I’ll bring a more open mind, a little more cash, and long list of things to do in Santo Domingo, as we didn’t get to spend nearly enough time there.
So that you all may also benefit from my discoveries in travel, here are the ten things that I found are unique to the DR, or which you should watch out for on your next trip there. Don’t forget about the little Latin American things that you should always expect, either, like throwing your toilet paper in the nearby trashcan!
The 10 Tips
- Most everything is closed on Mondays; unlike in other Latin American countries in which Sundays are off-limits, Monday is the day of rest there, and people are still out partying on Sunday nights.
- It’s very difficult to find typical Dominican food in the big cities, likely due to the heavy tourism, and it is especially difficult to find a locals’ restaurant.
- Expect to buy huge gallon-sized jugs to re-fill your water bottles with, because you can’t drink the tap water, and if you’re at all like us you’ll go through at least two liters a day. Don’t forget to bring your own toilet paper, too!
- You will pay an additional 28% (10% for service + 18% for unexplained taxes) on top of the given price at every restaurant you walk into, unless it says impuestos incluidos (taxes included) on the menu.
- Check your change if you paid with $USD, because based on a few different experiences, it’s not uncommon to steal 50 pesos ($1.10) or so from the change and just hope that the tourist won’t notice.

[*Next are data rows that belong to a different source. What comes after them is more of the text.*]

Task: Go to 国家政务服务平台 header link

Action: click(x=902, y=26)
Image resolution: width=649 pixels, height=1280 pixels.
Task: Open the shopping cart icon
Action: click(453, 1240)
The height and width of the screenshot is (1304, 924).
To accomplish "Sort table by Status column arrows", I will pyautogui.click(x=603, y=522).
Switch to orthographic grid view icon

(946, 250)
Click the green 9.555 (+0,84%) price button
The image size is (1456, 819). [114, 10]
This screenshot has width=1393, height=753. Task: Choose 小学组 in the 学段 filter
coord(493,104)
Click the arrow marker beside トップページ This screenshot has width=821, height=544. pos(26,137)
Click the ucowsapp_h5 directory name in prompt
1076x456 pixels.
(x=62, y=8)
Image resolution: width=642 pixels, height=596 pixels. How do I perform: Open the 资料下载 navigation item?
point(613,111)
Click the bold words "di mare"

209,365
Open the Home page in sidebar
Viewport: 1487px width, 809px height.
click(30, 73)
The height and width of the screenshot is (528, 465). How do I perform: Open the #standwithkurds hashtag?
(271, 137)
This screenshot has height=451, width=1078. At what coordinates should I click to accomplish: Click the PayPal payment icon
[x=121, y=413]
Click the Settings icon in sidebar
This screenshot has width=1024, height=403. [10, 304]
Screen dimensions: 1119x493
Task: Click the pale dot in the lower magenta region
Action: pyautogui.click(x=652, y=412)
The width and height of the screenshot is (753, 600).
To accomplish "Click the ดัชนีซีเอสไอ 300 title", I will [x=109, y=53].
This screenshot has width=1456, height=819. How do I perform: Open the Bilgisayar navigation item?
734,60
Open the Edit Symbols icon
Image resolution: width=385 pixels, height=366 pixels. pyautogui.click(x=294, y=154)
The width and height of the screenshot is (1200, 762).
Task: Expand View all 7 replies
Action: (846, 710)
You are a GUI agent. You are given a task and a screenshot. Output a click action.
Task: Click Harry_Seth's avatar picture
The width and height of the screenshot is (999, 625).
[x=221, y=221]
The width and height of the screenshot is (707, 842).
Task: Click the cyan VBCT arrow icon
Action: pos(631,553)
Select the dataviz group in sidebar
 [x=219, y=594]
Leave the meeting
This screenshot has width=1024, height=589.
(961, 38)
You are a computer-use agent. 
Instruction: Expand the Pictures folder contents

On a similar note, people will happily sell you fruit from their fruit stand, but if you don’t look Dominican they’ll up the price by about 400%.
- The coffee is some of the best I have found in a supermarket. Buy whole beans and grind it yourself once you get back home. The same goes for the local chocolate. Delish!
- There are parking people for every empty lot on the island, and they will not mess up your call/”watch over” your car for a small fee, to be paid upon exiting the lot, unless you really want some insurance and feel like paying ahead.
- There is a complete dichotomy between the islanders and the tourists; the people who work at the resorts in Punta Cana all live at least an hour away in Higuey, a city where their kids have schools to go to and they can afford to buy the stuff sold in the supermarket.
- There are spring breakers and partiers everywhere, so beware of where you go. It seemed like the ratio of white people was a good indicator as to how good the party would be, with the Dominicans decidedly bringing the funk. They tend to get really dressed up to go out to a club, also, so your shorts and tank top will definitely leave you feeling out of place.
- Dominicans are without a doubt the worst drivers in Latin America. And yes, I’ve been to Puerto Rico. On our first day out on the road in our rental car we saw two young guys riding motorbikes on the highway while laying on their stomachs and rocking forward and back, looking over at each other every few seconds to see who ahead (we called this action “whaling”). We passed them stopped by the side of the road a mile or so later, alive and smiling, but ridiculously, we noticed that it was not an unexpected Saturday evening activity.
What are your tips for traveling the DR?